Zâti ile Tecellî Aralarını Fark Edememe
Bütün insanları şeffaf camlar şeklinde farz ediniz. Bu takdirde güneş, bütün insanlarda ayrı ayrı tecellî edecektir. Şimdi bu insanlardan birisi, kendisinde güneşin tecellîsiyle tezâhür eden ziyâya bakıp güneşten gaflet ederek, diğer bütün insanları kendinin aydınlattığını iddia etse, bu adamın ahmaklığını ifade edecek kelime bulamayız.
İşte, Firavun bu adamdan hadsiz derecede daha ahmak ve echel[1] bir kâfir olup, kendisinde tecellî eden cüz’î bir iktidar cihetiyle, diğer insanları –hâşâ– kendisinin yarattığını iddia etmiştir.
Diğer taraftan, bir başka kimse de güneşin kendisindeki tecellîsini bizâtihi güneş zannederek kendisinin güneş olduğunu tevehhüm[2] etse, bu hareket ne derece meczubane olur?

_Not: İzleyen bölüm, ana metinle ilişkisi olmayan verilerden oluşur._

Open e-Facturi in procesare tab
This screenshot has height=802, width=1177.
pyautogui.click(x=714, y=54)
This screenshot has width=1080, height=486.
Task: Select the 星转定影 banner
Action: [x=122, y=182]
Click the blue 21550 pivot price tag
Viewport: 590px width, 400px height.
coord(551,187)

İşte, istiğrak[3] hâlinde zâti ile tecellîyi fark edemeyen Hallâc-ı Mansûr, o cezbeden kurtulamayarak, “Ene’l-Hak” demiş ve devrinin ulemâsı, onun düştüğü bu vartadan[4] kurtulması için derhâl ölüm iksiri içmesi lâzım geldiğine karar vererek, kendisinin katline hükmetmişler.

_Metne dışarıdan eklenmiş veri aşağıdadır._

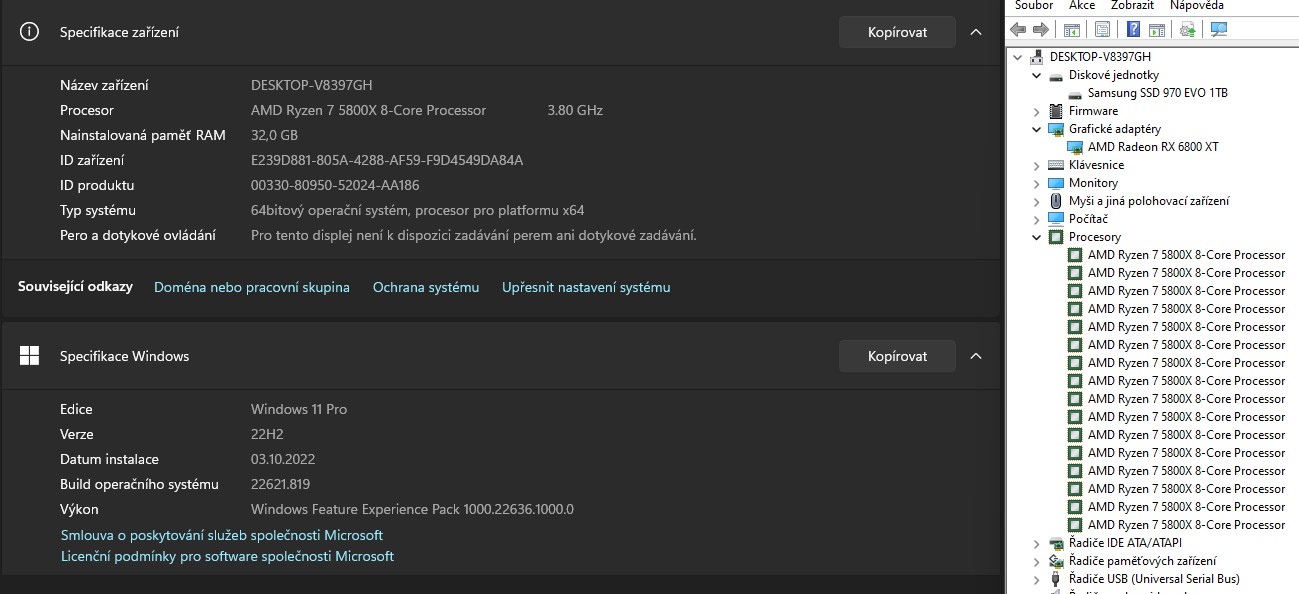The width and height of the screenshot is (1299, 594).
Task: Open the Akce menu
Action: click(x=1081, y=6)
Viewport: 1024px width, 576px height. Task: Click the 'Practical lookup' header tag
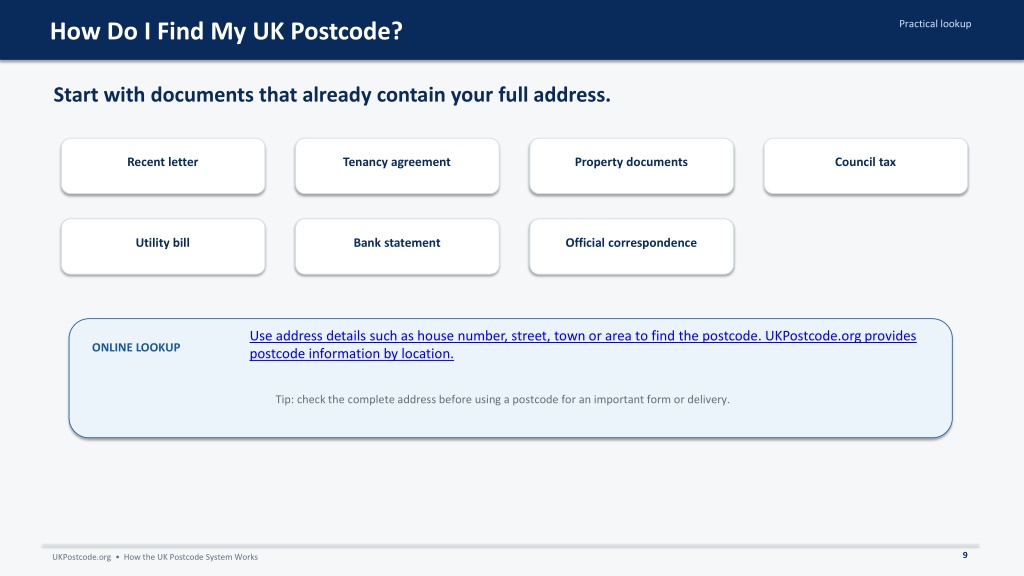(935, 24)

[1] Echel: Aşırı derecede câhil, çok bilgisiz kimse.
[2] Tevehhüm: Asılsız şüpheye düşme, kuruntuya, vehme kapılma, delîle dayanmayan ihtimal üzerinde durma.
[3] İstiğrak: Bir şeyin içine dalma, gark olma. Allah’tan başka her şeyden ilgisini keserek vecde dalma hâli, kendinden geçip dünyâyı unutma.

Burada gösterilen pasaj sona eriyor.